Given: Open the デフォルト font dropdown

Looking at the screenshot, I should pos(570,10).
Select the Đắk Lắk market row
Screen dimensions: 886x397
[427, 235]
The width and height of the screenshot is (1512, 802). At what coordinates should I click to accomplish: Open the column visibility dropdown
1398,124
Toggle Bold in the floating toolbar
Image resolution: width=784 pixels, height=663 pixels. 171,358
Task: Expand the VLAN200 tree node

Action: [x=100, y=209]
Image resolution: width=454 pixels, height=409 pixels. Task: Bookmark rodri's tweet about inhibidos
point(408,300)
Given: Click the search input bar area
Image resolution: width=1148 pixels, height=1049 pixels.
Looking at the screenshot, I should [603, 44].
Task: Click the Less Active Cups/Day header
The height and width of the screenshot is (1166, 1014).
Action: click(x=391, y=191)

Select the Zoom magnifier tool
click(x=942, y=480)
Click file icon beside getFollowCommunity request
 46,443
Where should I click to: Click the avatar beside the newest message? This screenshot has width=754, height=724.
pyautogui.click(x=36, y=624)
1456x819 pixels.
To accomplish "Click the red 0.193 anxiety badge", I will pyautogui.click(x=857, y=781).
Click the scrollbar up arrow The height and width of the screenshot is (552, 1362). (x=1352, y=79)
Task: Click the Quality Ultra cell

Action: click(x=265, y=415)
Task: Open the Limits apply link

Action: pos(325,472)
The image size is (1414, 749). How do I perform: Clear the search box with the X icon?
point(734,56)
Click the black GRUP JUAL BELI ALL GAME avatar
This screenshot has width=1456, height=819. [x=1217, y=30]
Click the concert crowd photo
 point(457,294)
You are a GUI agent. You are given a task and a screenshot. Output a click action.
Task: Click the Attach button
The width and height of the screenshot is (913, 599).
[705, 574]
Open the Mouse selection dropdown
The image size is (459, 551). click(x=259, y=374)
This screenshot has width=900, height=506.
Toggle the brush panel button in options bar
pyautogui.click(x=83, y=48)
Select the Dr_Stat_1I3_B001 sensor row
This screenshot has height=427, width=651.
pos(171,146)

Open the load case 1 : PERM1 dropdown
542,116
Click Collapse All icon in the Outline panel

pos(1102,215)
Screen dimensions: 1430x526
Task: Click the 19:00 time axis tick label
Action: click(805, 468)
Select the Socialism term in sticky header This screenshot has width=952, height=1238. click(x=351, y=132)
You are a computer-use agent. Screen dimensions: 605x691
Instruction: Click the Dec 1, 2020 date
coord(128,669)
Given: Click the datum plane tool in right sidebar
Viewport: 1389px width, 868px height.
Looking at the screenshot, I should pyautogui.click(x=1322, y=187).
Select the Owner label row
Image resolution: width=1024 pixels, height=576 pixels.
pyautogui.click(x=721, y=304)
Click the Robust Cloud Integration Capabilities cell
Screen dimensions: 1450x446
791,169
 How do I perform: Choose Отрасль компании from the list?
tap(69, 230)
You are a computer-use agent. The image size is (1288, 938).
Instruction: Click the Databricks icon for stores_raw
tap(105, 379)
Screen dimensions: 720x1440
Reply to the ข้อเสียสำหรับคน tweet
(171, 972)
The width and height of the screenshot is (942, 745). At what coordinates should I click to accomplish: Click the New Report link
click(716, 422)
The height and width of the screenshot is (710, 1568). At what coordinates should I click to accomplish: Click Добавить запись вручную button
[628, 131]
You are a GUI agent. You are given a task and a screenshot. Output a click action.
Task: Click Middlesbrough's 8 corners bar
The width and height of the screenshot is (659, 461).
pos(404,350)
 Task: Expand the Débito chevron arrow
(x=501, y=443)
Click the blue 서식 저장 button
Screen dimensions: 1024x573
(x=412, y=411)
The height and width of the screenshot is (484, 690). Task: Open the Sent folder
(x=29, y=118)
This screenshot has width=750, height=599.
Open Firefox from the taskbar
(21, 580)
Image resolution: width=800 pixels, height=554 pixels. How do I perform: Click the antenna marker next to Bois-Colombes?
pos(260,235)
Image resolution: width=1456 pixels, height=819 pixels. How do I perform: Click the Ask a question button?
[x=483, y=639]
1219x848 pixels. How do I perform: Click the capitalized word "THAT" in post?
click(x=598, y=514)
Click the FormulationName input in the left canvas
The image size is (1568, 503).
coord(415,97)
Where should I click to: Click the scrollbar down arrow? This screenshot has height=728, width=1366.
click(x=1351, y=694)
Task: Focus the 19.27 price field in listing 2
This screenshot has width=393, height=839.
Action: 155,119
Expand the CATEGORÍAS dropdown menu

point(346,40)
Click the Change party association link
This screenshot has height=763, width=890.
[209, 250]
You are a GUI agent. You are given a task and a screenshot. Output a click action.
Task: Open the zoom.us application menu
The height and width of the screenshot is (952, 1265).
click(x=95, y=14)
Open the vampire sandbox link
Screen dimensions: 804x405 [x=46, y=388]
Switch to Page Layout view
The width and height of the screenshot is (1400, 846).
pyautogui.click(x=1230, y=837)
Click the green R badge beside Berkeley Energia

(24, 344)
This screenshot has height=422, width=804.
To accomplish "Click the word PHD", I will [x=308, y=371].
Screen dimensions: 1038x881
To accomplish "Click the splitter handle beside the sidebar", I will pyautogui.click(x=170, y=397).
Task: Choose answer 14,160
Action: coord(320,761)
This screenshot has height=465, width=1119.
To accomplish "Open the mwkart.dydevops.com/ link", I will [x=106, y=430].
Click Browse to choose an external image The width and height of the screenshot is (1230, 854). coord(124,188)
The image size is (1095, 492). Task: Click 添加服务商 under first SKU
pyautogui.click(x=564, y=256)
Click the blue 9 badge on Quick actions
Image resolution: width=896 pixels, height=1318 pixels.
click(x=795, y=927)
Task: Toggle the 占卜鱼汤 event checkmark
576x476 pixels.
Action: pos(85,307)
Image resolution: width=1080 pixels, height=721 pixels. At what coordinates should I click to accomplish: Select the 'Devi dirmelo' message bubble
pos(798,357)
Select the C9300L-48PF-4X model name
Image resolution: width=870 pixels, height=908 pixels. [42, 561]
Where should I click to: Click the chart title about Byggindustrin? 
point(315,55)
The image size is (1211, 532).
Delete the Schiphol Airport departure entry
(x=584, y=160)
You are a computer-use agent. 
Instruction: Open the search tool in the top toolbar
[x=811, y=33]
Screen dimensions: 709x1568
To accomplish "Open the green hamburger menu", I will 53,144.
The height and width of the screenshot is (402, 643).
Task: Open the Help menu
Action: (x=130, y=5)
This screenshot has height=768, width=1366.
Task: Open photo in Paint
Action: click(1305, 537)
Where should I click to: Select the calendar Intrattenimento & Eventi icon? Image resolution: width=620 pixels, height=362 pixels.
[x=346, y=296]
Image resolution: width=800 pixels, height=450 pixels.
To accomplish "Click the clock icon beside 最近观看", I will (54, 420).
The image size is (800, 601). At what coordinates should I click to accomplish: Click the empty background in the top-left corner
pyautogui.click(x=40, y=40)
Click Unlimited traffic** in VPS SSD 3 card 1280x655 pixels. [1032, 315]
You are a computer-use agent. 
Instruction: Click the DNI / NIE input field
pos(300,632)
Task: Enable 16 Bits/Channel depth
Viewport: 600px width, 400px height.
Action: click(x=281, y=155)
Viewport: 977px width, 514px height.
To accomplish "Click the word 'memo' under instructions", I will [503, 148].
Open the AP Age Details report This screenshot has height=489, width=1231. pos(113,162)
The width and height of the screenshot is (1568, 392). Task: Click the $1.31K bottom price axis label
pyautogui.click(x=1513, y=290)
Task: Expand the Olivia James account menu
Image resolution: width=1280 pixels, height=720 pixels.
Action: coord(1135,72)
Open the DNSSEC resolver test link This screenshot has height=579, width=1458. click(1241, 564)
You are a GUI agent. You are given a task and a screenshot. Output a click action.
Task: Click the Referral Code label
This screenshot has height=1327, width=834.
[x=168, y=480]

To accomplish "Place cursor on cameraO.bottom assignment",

_ _ _ _

### Problem requirements
Go through the listing above and copy each line in which the string "computer" is found.

### Solved exercise
You are a computer-use agent. Screen dimensions: 605x691
You are a computer-use agent. The image size is (1288, 938).
You are a computer-use agent. 
You are a computer-use agent. 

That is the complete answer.